* Task to carry out: Could you write out, exactly and with no pictures, every line from the one containing "You are a GUI" through the last line of the entries?

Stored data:
########

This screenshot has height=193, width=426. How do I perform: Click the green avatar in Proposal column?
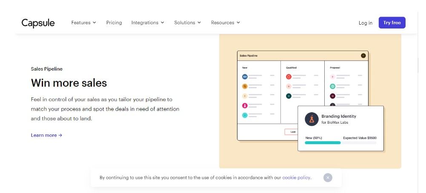pos(333,86)
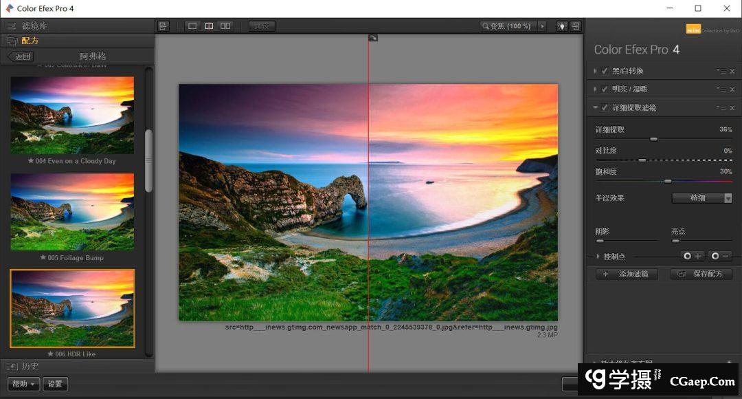This screenshot has height=399, width=742.
Task: Delete the 详细提取滤镜 filter with X
Action: pyautogui.click(x=732, y=107)
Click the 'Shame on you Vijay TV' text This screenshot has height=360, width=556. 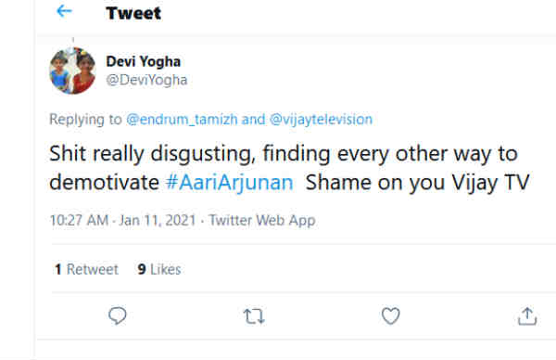point(417,183)
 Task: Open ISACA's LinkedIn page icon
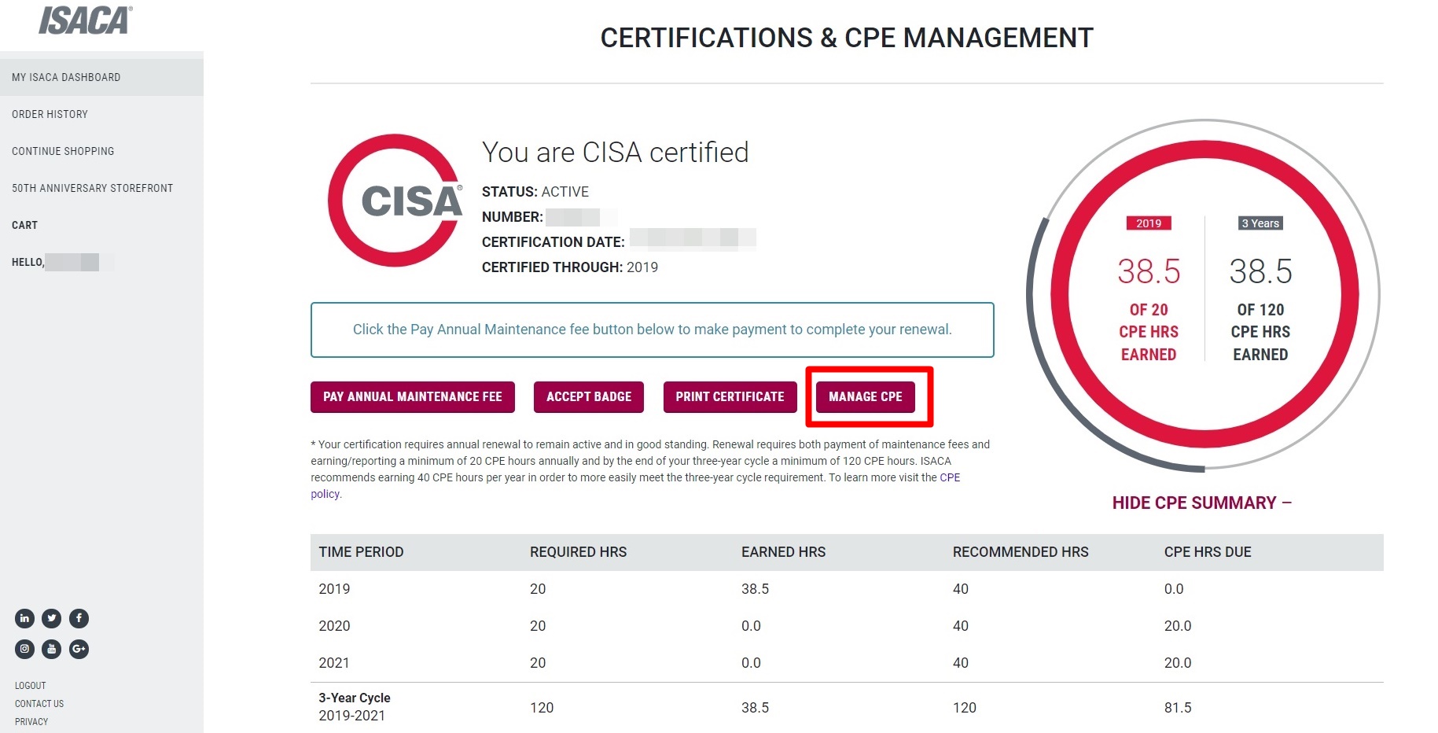24,618
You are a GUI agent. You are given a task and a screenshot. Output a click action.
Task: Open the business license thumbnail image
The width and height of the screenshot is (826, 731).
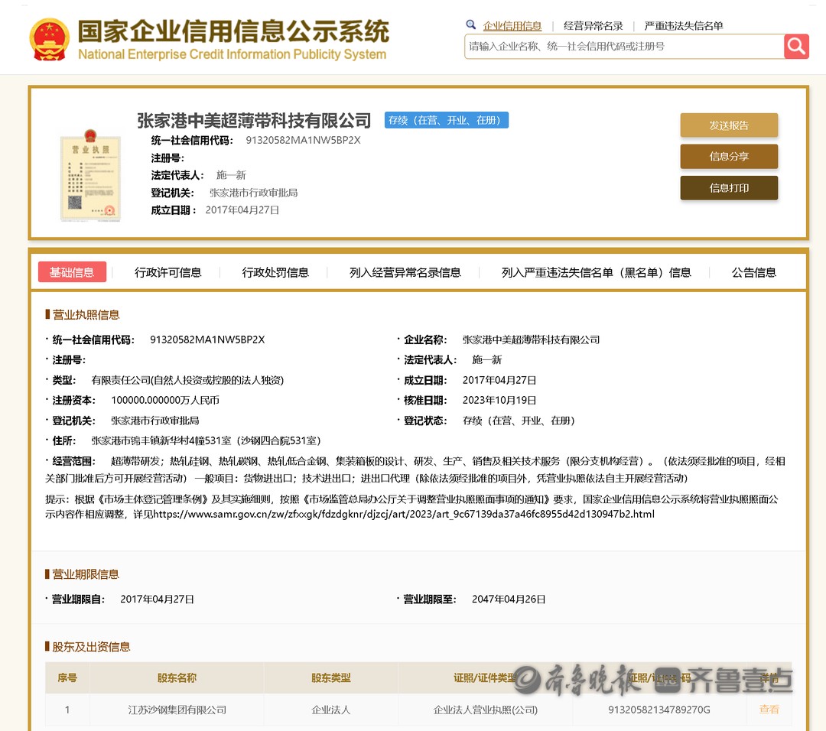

########

* Problem solution:
You are a GUI agent. You are given a task and a screenshot. Output a click action.
Task: Open the business license thumbnail image
The width and height of the screenshot is (826, 731).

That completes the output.